Data records =>
------------------------------------------------------------------------

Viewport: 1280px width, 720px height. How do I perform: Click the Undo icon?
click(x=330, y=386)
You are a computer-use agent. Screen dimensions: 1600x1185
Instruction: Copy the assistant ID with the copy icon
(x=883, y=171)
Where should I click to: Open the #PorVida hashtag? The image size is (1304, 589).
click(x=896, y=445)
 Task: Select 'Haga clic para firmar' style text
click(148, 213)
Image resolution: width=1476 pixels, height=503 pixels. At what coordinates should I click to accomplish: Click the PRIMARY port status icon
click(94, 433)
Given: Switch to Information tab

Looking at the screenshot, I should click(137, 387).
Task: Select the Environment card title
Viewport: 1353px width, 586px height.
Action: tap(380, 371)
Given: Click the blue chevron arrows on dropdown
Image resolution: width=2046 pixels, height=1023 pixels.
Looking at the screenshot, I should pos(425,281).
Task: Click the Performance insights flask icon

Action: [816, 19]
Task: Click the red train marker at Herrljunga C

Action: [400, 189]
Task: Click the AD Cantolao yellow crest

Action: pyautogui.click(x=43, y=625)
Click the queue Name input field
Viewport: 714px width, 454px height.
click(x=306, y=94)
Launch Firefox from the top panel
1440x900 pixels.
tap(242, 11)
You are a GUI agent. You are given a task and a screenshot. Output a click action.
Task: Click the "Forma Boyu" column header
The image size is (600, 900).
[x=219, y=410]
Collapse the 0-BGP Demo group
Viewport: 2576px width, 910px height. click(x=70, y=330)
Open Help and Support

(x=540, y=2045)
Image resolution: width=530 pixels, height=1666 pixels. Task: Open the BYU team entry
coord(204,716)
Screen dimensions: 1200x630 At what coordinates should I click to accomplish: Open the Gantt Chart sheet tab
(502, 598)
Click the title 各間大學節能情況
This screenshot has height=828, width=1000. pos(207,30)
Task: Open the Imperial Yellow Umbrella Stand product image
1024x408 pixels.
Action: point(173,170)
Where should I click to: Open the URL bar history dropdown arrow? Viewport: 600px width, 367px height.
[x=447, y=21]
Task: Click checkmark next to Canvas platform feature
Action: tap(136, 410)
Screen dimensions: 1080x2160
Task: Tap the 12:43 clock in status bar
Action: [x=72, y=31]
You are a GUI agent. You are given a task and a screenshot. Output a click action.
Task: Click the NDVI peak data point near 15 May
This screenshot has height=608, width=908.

------------------------------------------------------------------------

Produce exactly the lines from the one containing "Task: Click the NDVI" through the final line of the records above, both included, and no others.

Task: Click the NDVI peak data point near 15 May
This screenshot has height=608, width=908.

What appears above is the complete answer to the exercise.